___ Dataset content

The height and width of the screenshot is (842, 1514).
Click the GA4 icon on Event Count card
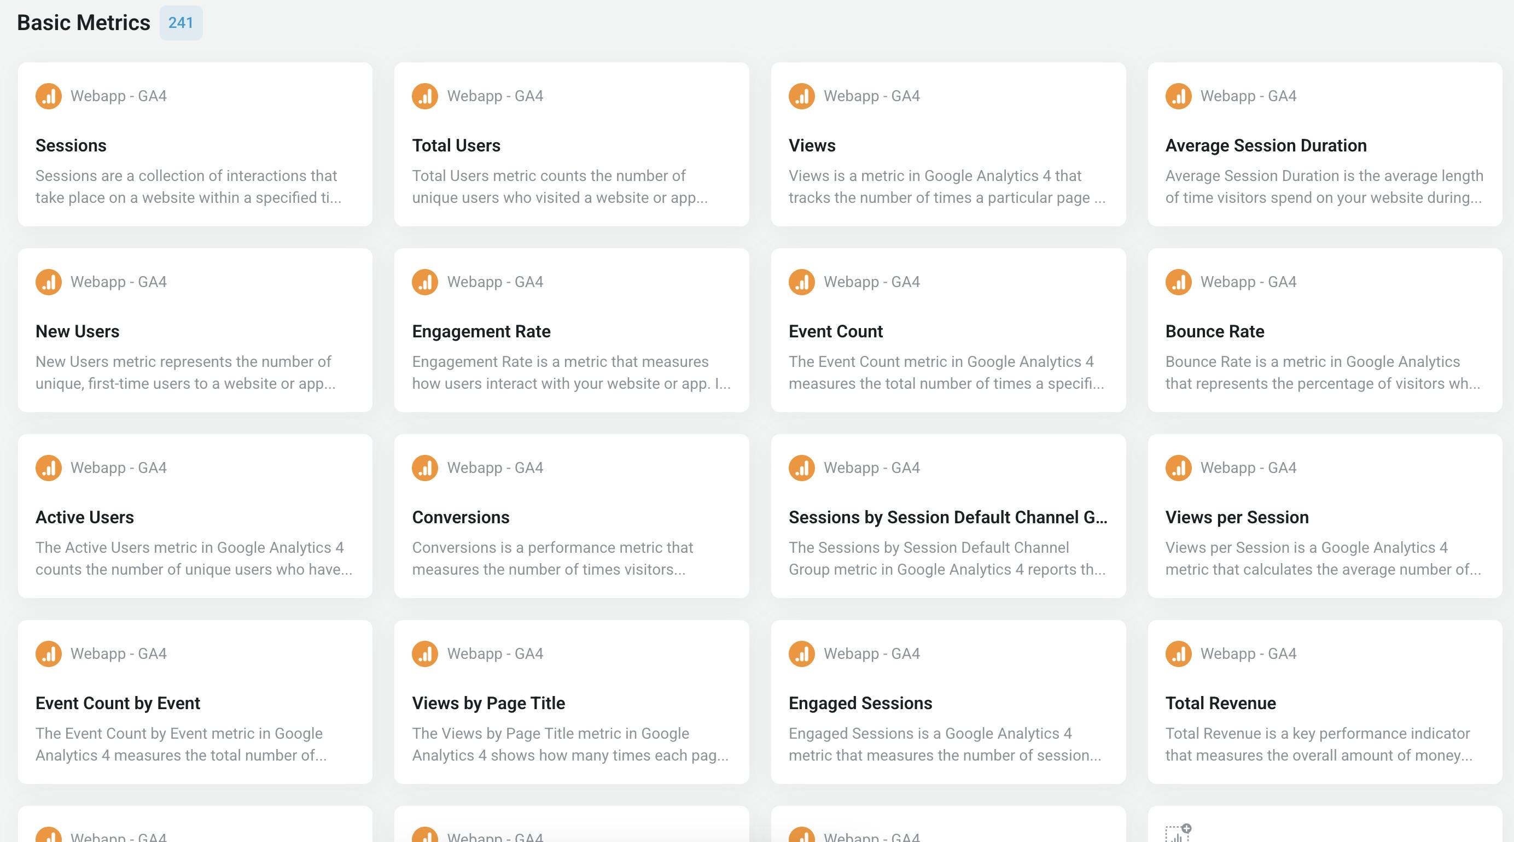pyautogui.click(x=802, y=282)
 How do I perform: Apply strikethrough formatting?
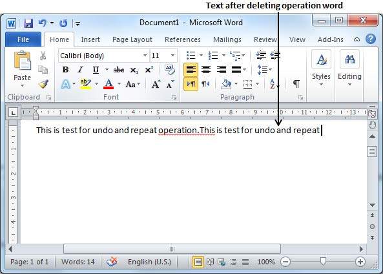119,70
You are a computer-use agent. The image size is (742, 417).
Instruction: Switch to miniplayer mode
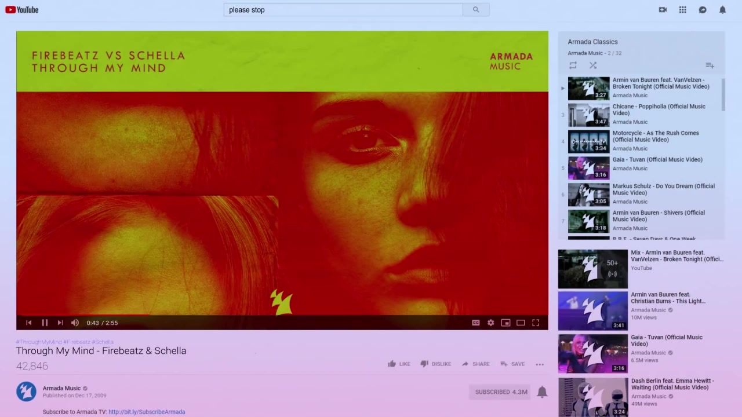coord(505,323)
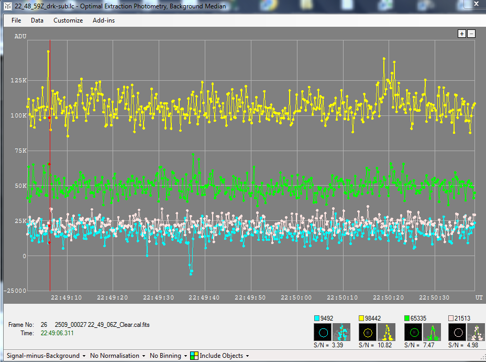Image resolution: width=486 pixels, height=362 pixels.
Task: Open the File menu
Action: (x=16, y=20)
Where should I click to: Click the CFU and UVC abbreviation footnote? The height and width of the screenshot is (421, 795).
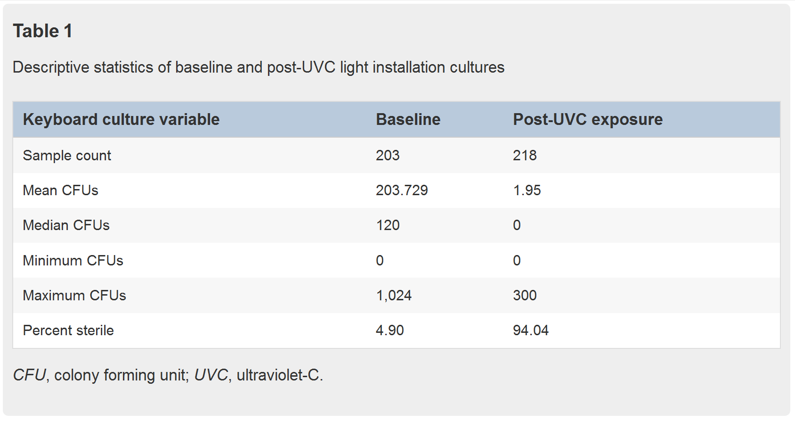click(168, 375)
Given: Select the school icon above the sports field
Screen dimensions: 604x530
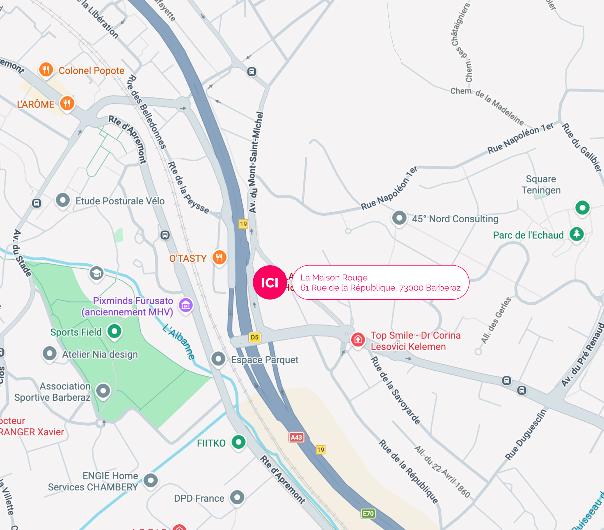Looking at the screenshot, I should point(97,274).
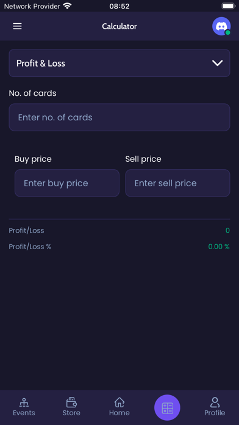The width and height of the screenshot is (239, 425).
Task: Focus the sell price field
Action: [x=177, y=183]
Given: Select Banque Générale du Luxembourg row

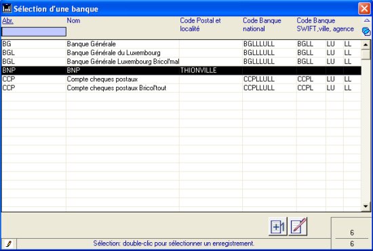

______

■ Problem description
Your output should be the records above, duplicated exactly and picture-free.

■ Exercise solution
The height and width of the screenshot is (842, 1514).
Click the GA4 icon on Event Count card
pyautogui.click(x=802, y=282)
 How do I perform: Apply strikethrough formatting?
119,70
You are a computer-use agent. The image size is (742, 417).
Instruction: Switch to miniplayer mode
coord(505,323)
Image resolution: width=486 pixels, height=362 pixels.
Task: Open the File menu
Action: (x=16, y=20)
Where should I click to: Click the CFU and UVC abbreviation footnote? The height and width of the screenshot is (421, 795).
click(168, 375)
Given: Select the school icon above the sports field
Screen dimensions: 604x530
Looking at the screenshot, I should point(97,274).
The width and height of the screenshot is (239, 425).
Task: Focus the sell price field
Action: [x=177, y=183]
Given: Select Banque Générale du Luxembourg row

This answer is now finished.